# SUPPLIED TEXT
The world’s first practical firebomber was a Stearman, a 1939 Boeing 75 that had been converted into a cropduster. In 1955 a California agriculture applicator, Willows Flying Service, cut a hole in the airplane’s belly fabric and fitted the chemicals hopper with a flapper hatch that opened when the pilot pulled a rope, releasing 170 gallons of water. That August, the Willows Stearman, flown by ag pilot Vance Nolta, dropped those 170 gallons onto a fire burning in Mendocino National Forest, and then repeated the feat several times. The biplane was “a big assist in knocking down hotspots,” said one forest ranger. Though a few test drops had been made on controlled grassfires, it was the first time that a real forest fire had been at least partially quenched by free-fall water dropped from the air.
“Free-fall” water is an important qualifier, for there had been attempts as early as the 1920s to put out fires with airplanes that were literally water bombers. They carried water in wooden kegs, cans, buckets, waxed-paper bags, balloons and other missiles, and they attacked fires with these projectiles. Not surprisingly, the bombs proved to be of greater danger to firefighters on the ground than they were to the fire itself.
In 1956 six U.S. Navy surplus biplane trainers much like the Stearman—Naval Aircraft Factory N3Ns—were also turned into firebombers, and Willows had itself a squadron of what the local newspapers called “aerial firewagons.” By the summer of 1957, the Willows fleet was ranging throughout California, answering calls from local fire departments as well as the California Department of Forestry and the U.S. Forest Service.
Willows Flying Service went on to become a pioneer airtanker operator, but it soon became apparent that dropping just water on a raging fire wasn’t particularly helpful. The hotter the fire, the more water evaporated before reaching the ground. Adding sodium calcium borate to the water created a heavy slurry, a “fire retardant.” Though better compounds were soon developed, airtankers were for a long time lumbered with the generic handle “borate bombers.”
In the mid-1950s, everybody involved in California firefighting was aware of serious research into the potential for fighting fires from the air. Operation Firestop, a multi-agency brainstorming session, began in January 1954, after a particularly bad wildfire season in California left 140,000 acres charred and 14 firemen dead. One of the items on Operation Firestop’s agenda was discussion of techniques to drop water or firefighting chemicals from the air.

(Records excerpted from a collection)
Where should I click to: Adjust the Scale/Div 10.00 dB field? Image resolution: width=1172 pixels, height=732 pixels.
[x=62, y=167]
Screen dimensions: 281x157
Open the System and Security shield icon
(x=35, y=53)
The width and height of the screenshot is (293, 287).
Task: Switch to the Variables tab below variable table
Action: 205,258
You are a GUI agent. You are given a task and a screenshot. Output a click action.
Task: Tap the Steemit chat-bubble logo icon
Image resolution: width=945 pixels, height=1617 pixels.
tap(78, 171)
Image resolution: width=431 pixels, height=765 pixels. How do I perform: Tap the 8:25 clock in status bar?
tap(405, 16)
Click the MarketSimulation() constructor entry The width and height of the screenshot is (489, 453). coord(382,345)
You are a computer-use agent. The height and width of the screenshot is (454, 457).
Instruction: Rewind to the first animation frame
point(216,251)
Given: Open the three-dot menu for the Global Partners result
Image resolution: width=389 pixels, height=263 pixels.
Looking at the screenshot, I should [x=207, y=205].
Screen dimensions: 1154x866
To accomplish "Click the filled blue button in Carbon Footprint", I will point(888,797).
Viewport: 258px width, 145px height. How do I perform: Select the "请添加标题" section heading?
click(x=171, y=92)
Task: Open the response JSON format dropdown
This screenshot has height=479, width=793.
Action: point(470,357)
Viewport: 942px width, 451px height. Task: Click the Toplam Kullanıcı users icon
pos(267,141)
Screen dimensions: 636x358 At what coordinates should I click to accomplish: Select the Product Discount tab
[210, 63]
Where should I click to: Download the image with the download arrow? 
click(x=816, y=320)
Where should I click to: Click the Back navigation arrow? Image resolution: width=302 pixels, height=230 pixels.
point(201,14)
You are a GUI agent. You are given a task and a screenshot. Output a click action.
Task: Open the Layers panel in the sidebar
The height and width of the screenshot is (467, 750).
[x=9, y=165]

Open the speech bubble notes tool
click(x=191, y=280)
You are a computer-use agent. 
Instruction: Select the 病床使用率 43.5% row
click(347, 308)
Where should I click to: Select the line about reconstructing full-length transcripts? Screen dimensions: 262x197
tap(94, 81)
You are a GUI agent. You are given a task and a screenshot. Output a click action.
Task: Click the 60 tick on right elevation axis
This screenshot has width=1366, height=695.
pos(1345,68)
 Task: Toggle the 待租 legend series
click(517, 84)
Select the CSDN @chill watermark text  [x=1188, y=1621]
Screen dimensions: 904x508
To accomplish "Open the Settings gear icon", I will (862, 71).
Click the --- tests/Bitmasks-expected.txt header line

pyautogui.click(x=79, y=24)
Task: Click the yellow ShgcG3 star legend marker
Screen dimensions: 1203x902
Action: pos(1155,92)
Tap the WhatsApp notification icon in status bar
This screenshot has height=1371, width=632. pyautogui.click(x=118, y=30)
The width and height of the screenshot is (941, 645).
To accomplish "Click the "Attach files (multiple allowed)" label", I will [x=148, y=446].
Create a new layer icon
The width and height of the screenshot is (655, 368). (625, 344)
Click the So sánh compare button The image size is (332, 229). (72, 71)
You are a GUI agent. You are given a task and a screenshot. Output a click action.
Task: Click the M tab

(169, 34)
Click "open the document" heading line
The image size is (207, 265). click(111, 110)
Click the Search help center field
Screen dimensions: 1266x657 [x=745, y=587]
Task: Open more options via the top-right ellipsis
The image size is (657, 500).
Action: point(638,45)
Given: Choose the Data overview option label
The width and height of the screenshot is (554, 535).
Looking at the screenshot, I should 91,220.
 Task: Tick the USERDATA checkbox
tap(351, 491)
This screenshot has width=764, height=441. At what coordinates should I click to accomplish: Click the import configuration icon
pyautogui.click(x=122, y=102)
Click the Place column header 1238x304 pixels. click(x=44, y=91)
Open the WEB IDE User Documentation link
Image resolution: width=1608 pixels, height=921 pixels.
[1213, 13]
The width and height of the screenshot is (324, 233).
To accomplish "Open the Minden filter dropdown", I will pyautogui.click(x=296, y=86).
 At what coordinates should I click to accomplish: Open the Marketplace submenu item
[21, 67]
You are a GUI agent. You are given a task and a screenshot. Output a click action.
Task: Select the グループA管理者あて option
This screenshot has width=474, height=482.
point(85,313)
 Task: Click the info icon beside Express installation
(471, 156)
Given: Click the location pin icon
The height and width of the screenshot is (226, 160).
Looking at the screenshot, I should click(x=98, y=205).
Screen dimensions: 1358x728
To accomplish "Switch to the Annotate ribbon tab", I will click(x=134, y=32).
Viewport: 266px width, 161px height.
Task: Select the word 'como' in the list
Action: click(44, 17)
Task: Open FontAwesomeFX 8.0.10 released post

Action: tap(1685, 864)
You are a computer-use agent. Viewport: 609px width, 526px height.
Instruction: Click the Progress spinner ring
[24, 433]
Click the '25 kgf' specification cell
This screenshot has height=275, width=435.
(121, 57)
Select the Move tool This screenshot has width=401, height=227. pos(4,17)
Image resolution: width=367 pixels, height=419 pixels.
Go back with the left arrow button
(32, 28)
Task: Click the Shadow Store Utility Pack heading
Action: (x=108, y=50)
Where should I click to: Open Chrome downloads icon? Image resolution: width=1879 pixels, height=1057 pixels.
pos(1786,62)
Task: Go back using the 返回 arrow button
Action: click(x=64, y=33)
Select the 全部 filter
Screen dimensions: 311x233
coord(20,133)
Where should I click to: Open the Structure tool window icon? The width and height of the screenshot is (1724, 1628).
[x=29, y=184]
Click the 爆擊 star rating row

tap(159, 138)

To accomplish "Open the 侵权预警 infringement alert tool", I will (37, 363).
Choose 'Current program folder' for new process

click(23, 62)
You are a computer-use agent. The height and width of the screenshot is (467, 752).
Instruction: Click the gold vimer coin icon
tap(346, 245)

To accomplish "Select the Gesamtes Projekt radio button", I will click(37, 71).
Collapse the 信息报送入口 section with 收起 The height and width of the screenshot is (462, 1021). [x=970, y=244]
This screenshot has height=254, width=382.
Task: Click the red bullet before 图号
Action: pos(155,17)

# WRITTEN TASK A
In the firebomber history text, who piloted the Willows Stearman when it dropped water on the Mendocino National Forest fire?
# WRITTEN TASK B
Copy out the records, beginning at the line that contains "is (454, 457)." and stopping after the line that contains "point(201,14)".

# EXERCISE ANSWER A
Vance Nolta

# EXERCISE ANSWER B
You are a computer-use agent. The height and width of the screenshot is (454, 457).
Instruction: Rewind to the first animation frame
point(216,251)
Given: Open the three-dot menu for the Global Partners result
Image resolution: width=389 pixels, height=263 pixels.
Looking at the screenshot, I should [x=207, y=205].
Screen dimensions: 1154x866
To accomplish "Click the filled blue button in Carbon Footprint", I will point(888,797).
Viewport: 258px width, 145px height. How do I perform: Select the "请添加标题" section heading?
click(x=171, y=92)
Task: Open the response JSON format dropdown
This screenshot has height=479, width=793.
Action: point(470,357)
Viewport: 942px width, 451px height. Task: Click the Toplam Kullanıcı users icon
pos(267,141)
Screen dimensions: 636x358 At what coordinates should I click to accomplish: Select the Product Discount tab
[210, 63]
Where should I click to: Download the image with the download arrow? 
click(x=816, y=320)
Where should I click to: Click the Back navigation arrow? Image resolution: width=302 pixels, height=230 pixels.
point(201,14)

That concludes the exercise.